▶ [TEXT SEGMENT]:
>> START
UNITED STATES

                     SECURITIES AND EXCHANGE COMMISSION

                           WASHINGTON, D. C. 20549



                                  FORM 8-K
                               CURRENT REPORT


                     PURSUANT TO SECTION 13 OR 15(d) OF
                     THE SECURITIES EXCHANGE ACT OF 1934



      DATE OF REPORT (DATE OF EARLIEST EVENT REPORTED): AUGUST 18, 2004



                                SOLUTIA INC.
                                ------------
           (EXACT NAME OF REGISTRANT AS SPECIFIED IN ITS CHARTER)


                                  DELAWARE
                                  --------
                          (STATE OF INCORPORATION)

            001-13255                                       43-1781797
            ---------                                       ----------
           (COMMISSION                                      (IRS EMPLOYER
           FILE NUMBER)                                     IDENTIFICATION NO.)




575 MARYVILLE CENTRE DRIVE, P.O. BOX 66760, ST. LOUIS, MISSOURI     63166-6760
- ---------------------------------------------------------------     ----------
 (ADDRESS OF PRINCIPAL EXECUTIVE OFFICES)                           (ZIP CODE)



                               (314) 674-1000
                               --------------
             REGISTRANT'S TELEPHONE NUMBER, INCLUDING AREA CODE






ITEM 9.  REGULATION FD DISCLOSURE

         The following information is being furnished under Item 9.
"Regulation FD Disclosure."

         On January 30, 2004, Solutia Inc.'s wholly-owned subsidiary,
Solutia Europe S.A./N.V. ("SESA"), restructured its (euro)200 million, 6.25
percent Euro Notes ("Euronotes"), due in 2005. Pursuant to Section 9(m) of
the amended and restated terms and conditions of the Euronotes, contained in
Schedule 1 to the Fiscal Agency Agreement, SESA agreed to certain financial
reporting requirements including, among other things, filing quarterly
consolidating and consolidated financial statements, absent footnotes, of
SESA and its subsidiaries with the Securities and Exchange Commission
("SEC") on Form 8-K within 60 days after each quarter end commencing with
the quarter ended March 31, 2004 (referred to hereafter as "Financial
Statements"). The unaudited Financial Statements included in Exhibit 99 to
this Form 8-K satisfy these reporting requirements for the quarter ended
June 30, 2004. These Financial Statements include consolidated and
consolidating balance sheets, consolidated and consolidating statements of
operations and consolidated and consolidating statements of cash flows for
SESA and its subsidiaries, each as of and for the three and six months ended
June 30, 2004 and June 30, 2003, respectively. The Financial Statements
include the accounts of SESA and its subsidiaries and all significant
intercompany transactions and balances have been eliminated in
consolidation. These Financial Statements should be read in conjunction with
the audited financial statements and notes to consolidated financial
statements included in the Solutia Inc. 2003 Annual Report on Form 10-K,
filed with the SEC on March 15, 2004, and Amendment No. 1 to Form 10-K
included in Solutia's Form 10-K/A, filed with the SEC on March 18, 2004.
>> END
▶ [LIST OF TASKS]:
**A)** According to the Form 8-K filing, within how many days after each quarter end must SESA file its financial statements with the SEC?
**B)** Quote the Form 8-K filing from "DATE OF REPORT" down to "IN ITS CHARTER)".
The data that comes next has no connection to the Form 8-K filing.

▶ [INFORMATION PROVIDED]:
>> START
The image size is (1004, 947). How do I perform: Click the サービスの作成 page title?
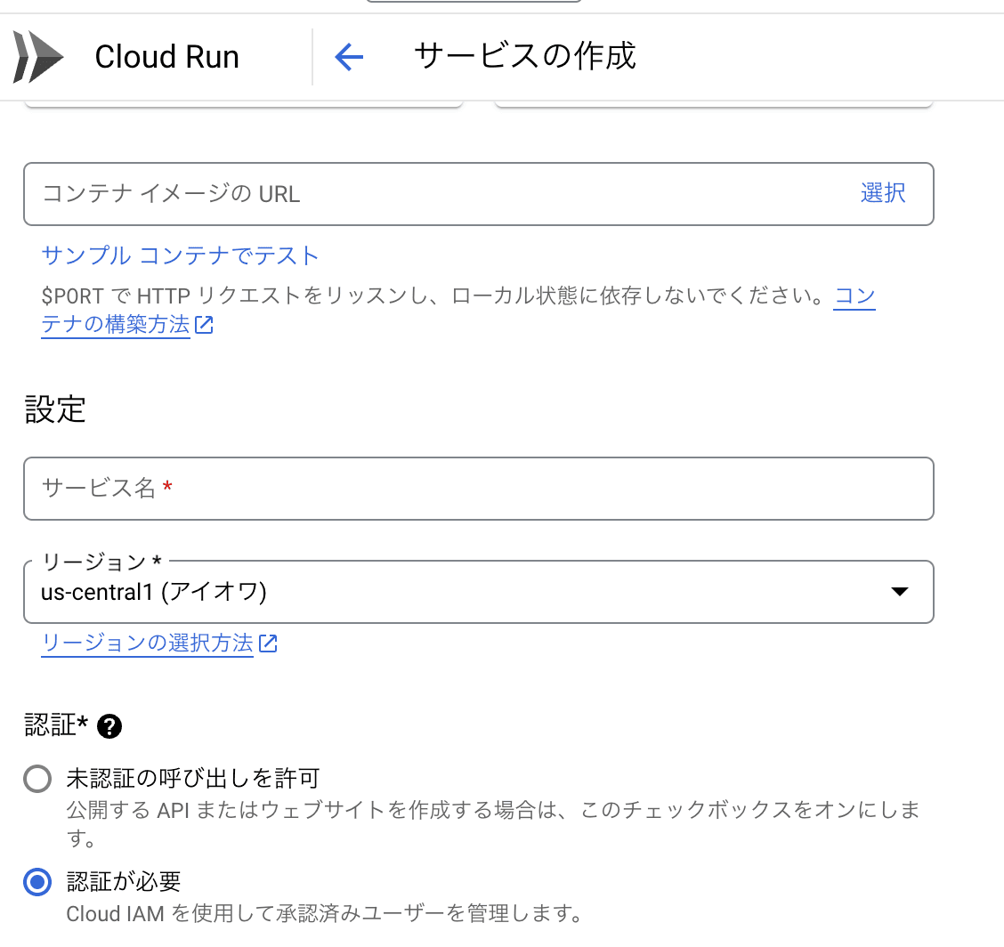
>> END
▶ [ANSWERS PER TASK]:
**A)** Within 60 days after each quarter end.

**B)**
DATE OF REPORT (DATE OF EARLIEST EVENT REPORTED): AUGUST 18, 2004



                                SOLUTIA INC.
                                ------------
           (EXACT NAME OF REGISTRANT AS SPECIFIED IN ITS CHARTER)